___ RECORDED DATA
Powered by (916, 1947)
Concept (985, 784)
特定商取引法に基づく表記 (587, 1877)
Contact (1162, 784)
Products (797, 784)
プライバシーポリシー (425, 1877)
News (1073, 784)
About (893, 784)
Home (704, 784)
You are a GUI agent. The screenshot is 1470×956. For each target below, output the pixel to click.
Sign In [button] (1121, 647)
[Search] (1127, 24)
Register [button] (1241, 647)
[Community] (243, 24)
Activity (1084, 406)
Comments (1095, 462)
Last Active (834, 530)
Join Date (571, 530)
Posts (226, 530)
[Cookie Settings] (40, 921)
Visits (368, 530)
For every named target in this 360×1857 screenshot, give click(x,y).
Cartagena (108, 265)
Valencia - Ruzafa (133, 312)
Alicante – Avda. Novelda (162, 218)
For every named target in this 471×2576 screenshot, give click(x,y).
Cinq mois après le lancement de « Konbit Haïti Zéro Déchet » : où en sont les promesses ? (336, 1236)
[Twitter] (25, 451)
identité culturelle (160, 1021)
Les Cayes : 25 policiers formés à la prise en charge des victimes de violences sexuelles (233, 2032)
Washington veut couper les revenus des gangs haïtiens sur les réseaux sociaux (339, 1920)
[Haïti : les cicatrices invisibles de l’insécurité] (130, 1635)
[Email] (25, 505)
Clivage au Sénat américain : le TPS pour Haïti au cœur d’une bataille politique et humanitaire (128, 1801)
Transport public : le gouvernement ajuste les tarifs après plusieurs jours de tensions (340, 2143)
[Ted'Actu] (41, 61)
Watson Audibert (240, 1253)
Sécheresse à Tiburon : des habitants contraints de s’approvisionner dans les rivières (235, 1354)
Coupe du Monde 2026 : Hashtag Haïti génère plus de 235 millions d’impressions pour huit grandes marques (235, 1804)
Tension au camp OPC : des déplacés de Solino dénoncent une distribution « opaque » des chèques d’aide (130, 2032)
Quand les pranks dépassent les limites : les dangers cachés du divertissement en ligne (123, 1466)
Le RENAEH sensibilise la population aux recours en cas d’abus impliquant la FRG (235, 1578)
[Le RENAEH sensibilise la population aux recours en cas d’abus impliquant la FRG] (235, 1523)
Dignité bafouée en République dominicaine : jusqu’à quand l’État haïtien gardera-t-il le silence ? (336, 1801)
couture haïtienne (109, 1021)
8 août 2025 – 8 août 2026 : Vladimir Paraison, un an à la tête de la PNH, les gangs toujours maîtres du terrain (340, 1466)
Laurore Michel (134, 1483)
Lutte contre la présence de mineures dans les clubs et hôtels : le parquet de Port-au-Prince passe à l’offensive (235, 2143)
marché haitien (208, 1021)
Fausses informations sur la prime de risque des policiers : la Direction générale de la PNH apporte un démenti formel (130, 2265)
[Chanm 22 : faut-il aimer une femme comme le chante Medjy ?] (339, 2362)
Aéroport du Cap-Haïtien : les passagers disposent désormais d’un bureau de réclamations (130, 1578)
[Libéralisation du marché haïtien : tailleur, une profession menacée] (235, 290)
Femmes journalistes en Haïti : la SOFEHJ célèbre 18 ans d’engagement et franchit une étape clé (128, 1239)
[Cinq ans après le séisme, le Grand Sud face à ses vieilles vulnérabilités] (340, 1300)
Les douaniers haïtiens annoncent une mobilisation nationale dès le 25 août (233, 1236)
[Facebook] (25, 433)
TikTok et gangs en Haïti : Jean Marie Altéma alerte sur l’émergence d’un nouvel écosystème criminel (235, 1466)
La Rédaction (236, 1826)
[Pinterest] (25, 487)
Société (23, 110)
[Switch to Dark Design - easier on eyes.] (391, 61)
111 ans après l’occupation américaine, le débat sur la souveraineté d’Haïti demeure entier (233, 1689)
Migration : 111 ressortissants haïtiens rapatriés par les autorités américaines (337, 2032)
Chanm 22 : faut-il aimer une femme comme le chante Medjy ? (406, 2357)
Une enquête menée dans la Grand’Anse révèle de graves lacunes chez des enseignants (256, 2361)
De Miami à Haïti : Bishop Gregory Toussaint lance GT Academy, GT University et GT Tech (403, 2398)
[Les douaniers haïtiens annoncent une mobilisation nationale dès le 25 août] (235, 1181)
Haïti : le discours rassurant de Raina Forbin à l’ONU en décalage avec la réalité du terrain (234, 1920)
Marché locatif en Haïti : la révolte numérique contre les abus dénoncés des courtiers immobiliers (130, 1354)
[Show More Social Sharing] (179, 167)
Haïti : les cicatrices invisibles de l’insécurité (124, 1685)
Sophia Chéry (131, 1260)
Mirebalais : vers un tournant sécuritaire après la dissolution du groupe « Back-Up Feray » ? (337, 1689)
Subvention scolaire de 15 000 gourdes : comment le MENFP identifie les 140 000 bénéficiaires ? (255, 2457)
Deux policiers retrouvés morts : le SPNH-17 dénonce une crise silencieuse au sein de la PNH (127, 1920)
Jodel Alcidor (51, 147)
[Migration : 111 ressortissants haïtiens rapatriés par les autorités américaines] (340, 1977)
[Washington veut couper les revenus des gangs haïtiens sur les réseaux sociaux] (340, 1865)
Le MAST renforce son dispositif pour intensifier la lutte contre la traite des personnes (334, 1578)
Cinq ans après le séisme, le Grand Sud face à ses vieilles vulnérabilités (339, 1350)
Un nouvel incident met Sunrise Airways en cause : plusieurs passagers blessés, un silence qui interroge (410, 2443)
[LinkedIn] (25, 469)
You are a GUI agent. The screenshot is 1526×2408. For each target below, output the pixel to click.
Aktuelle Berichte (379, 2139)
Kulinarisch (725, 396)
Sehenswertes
______
**WORK INSTRUCTIONS**
Write down exactly the span of lines above from the one containing "marché haitien (208, 1021)" to the one containing "[Chanm 22 : faut-il", both ends included.

**RESPONSE TO THE TASK**
marché haitien (208, 1021)
Fausses informations sur la prime de risque des policiers : la Direction générale de la PNH apporte un démenti formel (130, 2265)
[Chanm 22 : faut-il aimer une femme comme le chante Medjy ?] (339, 2362)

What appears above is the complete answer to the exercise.